**** RECORDS FOR THIS EXERCISE ****

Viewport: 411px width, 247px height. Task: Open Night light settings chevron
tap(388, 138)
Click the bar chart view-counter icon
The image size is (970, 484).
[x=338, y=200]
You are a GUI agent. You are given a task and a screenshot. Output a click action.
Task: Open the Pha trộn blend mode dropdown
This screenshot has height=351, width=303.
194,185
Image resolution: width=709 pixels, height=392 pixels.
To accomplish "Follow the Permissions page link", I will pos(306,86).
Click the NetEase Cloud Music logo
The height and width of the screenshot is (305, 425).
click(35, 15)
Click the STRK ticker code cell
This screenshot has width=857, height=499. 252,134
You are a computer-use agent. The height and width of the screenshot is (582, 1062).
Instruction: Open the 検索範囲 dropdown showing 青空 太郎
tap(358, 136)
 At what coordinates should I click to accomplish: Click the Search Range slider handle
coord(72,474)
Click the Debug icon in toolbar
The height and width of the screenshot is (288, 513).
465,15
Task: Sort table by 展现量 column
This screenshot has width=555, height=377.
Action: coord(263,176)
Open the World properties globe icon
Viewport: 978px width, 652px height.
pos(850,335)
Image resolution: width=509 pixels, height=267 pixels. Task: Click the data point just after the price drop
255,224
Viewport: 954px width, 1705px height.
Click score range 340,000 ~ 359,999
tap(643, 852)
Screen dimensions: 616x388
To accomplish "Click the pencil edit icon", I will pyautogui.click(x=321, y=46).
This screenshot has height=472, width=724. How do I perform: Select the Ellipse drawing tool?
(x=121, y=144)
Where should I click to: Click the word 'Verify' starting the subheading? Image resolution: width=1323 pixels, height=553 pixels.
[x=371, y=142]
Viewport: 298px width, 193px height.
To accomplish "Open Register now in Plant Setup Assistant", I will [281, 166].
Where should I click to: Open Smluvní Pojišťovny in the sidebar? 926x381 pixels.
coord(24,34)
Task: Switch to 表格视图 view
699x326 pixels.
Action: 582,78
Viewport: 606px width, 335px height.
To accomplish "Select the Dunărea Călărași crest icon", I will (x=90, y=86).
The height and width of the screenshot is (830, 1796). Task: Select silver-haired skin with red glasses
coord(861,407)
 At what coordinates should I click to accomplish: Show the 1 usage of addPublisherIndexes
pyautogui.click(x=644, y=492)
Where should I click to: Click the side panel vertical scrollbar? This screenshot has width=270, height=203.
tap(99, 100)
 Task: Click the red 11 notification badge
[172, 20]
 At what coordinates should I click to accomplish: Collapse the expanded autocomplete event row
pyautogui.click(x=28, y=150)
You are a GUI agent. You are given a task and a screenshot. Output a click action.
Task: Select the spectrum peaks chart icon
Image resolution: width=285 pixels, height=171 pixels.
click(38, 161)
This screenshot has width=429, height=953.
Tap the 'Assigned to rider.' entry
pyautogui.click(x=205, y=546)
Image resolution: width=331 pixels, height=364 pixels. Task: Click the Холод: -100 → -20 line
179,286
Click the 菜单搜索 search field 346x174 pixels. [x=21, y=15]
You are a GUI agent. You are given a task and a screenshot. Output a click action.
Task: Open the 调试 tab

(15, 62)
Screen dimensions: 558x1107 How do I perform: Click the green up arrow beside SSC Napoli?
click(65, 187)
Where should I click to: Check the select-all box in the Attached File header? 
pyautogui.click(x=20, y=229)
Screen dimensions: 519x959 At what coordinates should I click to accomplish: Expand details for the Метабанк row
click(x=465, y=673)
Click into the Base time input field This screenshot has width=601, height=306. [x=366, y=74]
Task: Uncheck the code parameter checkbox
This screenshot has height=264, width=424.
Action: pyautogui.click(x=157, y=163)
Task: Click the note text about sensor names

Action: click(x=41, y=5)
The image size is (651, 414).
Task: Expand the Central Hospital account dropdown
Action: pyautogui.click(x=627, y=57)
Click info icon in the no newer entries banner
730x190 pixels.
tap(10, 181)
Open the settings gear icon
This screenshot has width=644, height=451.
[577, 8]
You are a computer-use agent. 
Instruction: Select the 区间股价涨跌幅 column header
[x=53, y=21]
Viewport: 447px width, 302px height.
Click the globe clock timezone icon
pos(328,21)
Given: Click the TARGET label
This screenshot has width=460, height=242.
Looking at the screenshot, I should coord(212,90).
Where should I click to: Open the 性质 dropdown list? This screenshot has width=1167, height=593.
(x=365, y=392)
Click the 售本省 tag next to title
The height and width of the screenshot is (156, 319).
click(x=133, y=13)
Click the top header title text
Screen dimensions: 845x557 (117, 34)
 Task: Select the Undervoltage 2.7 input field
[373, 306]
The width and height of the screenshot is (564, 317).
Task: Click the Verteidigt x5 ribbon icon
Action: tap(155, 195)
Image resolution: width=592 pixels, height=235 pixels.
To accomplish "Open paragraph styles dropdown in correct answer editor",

****

### DIRECTIONS FOR THIS TASK
Take every line above that includes the string "computer" and return it.

### EXERCISE SOLUTION
You are a computer-use agent. The height and width of the screenshot is (582, 1062).
You are a computer-use agent. 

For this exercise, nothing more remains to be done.